Electoral Commission takes Tories to High Court over election spending scandal

From the Mirror website today:
The Electoral Commission are taking the Tories to the High Court to force them to reveal documents detailing the spending on Battle Buses ahead of the 2015 general election. 
The Commission have already asked the Tories twice for the documents, but they have only provided "limited" disclosure. 
Political parties have a legal obligation to provide full spending disclosures to the Commission on request.
Later...

2 comments:

Anonymous said...

First, see today's Metro where a CCHQ source makes clear they are co-operating with the Electoral Commission and that there was no need for the EC to go to the High Court as the documents they wanted have always been made available.
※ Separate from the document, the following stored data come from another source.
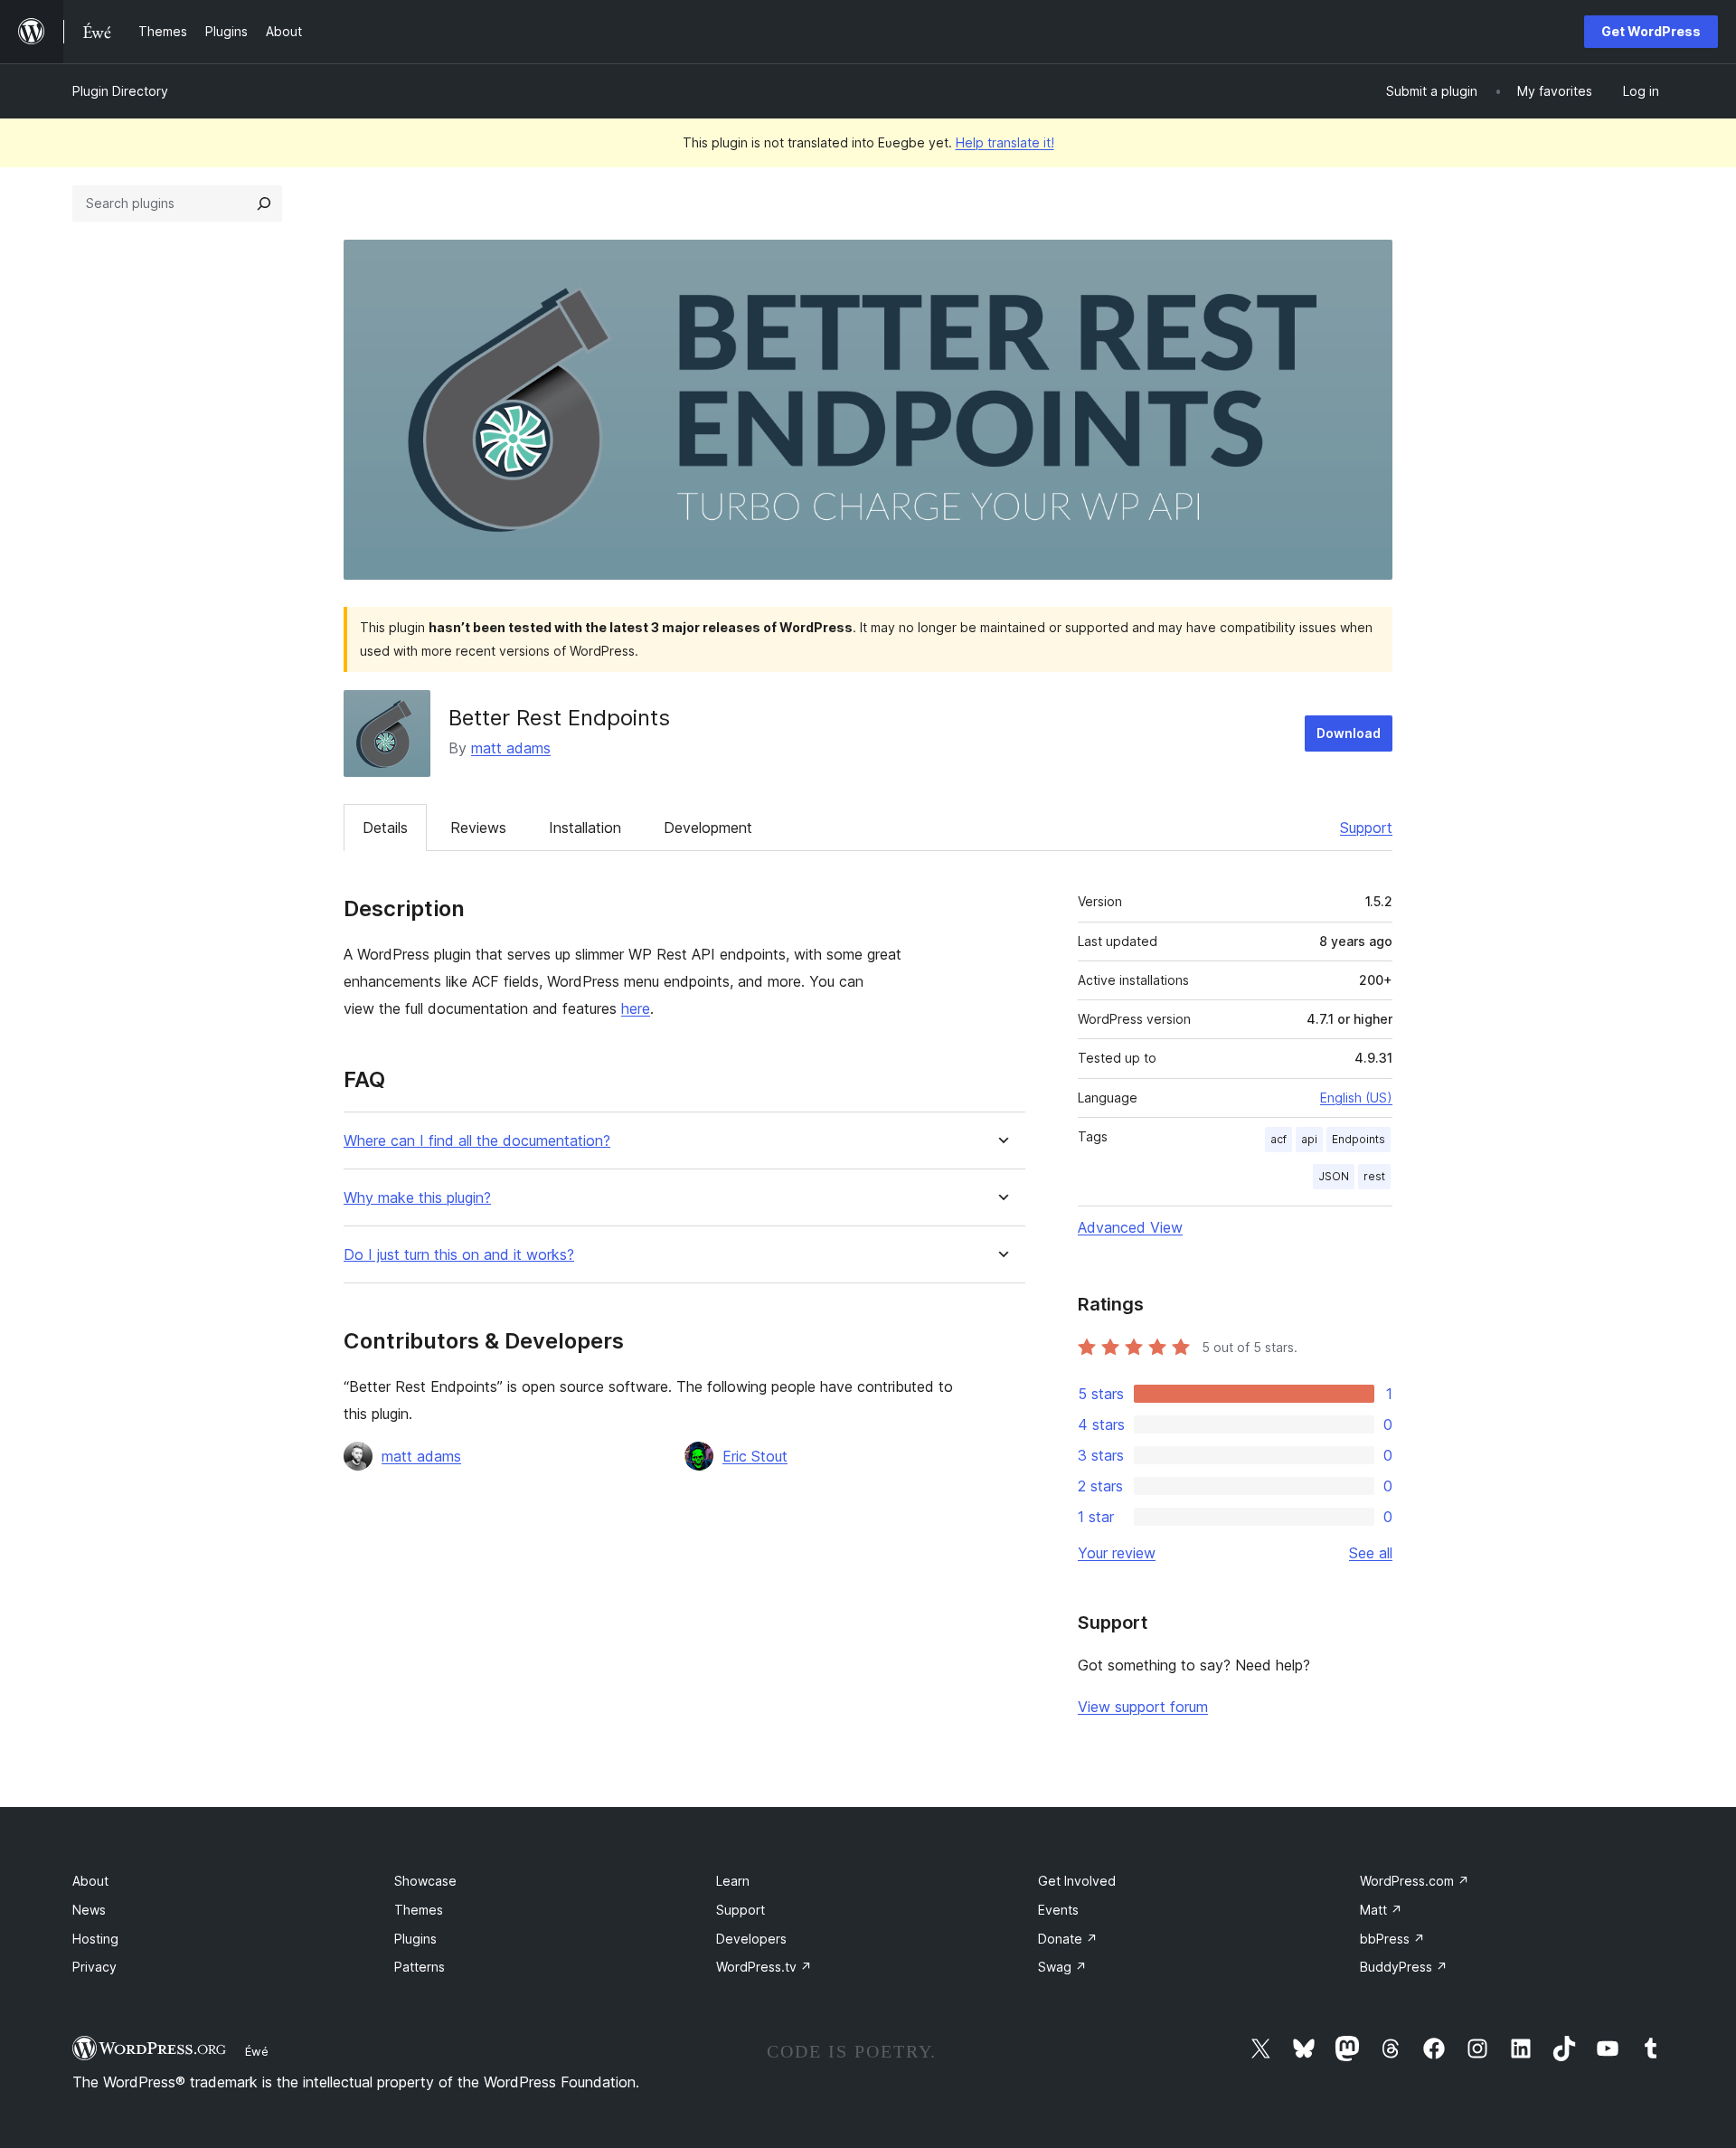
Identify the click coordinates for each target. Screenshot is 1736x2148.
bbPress (1392, 1938)
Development (708, 828)
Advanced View (1130, 1227)
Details (385, 828)
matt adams (511, 748)
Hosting (95, 1938)
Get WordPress (1651, 31)
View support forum (1143, 1707)
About (90, 1880)
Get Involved (1077, 1880)
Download (1348, 733)
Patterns (419, 1966)
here (635, 1008)
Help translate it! (1005, 142)
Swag (1062, 1966)
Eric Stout (755, 1456)
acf (1278, 1139)
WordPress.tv (764, 1966)
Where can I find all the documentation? (477, 1141)
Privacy (94, 1966)
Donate (1068, 1938)
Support (1366, 828)
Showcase (425, 1880)
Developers (751, 1938)
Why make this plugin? (417, 1197)
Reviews (478, 828)
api (1309, 1139)
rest (1374, 1176)
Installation (585, 828)
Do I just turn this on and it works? (459, 1254)
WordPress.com (1414, 1880)
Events (1058, 1909)
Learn (733, 1880)
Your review (1117, 1553)
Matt (1381, 1909)
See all (1370, 1553)
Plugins (415, 1938)
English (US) (1356, 1097)
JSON (1333, 1176)
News (89, 1909)
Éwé (257, 2051)
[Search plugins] (264, 203)
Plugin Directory (120, 91)
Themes (418, 1909)
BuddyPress (1404, 1966)
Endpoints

Second, one has to wonder why all this now. "Team2015" was not some secret campaign kept hush-hush. Full details of what was happening was always out in public. Guido Fawkes (for all its crass tedium) ran stories of Tory youngsters being treated to curries, discos and hotels (and the bed hopping therein). Why did no one complain at the time?

Jonathan Calder said...

No one complained at the time because returns of expenses are not made until after the election.

However, scepticism was expressed at the Newark by-election in 2014:

"At the election count both the Ukip leader Nigel Farage and the Liberal Democrat contender David Watts expressed strong doubts about whether the huge Conservative campaign, which was one of the strongest mounted by the party in many years, had stuck within the official £100,000 limit.

"Mr Watts, who came sixth in Newark, with just 1,004 votes, estimated, in an interview with Channel 4 News, that the Conservatives really spent around £250,000 in achieving their victory."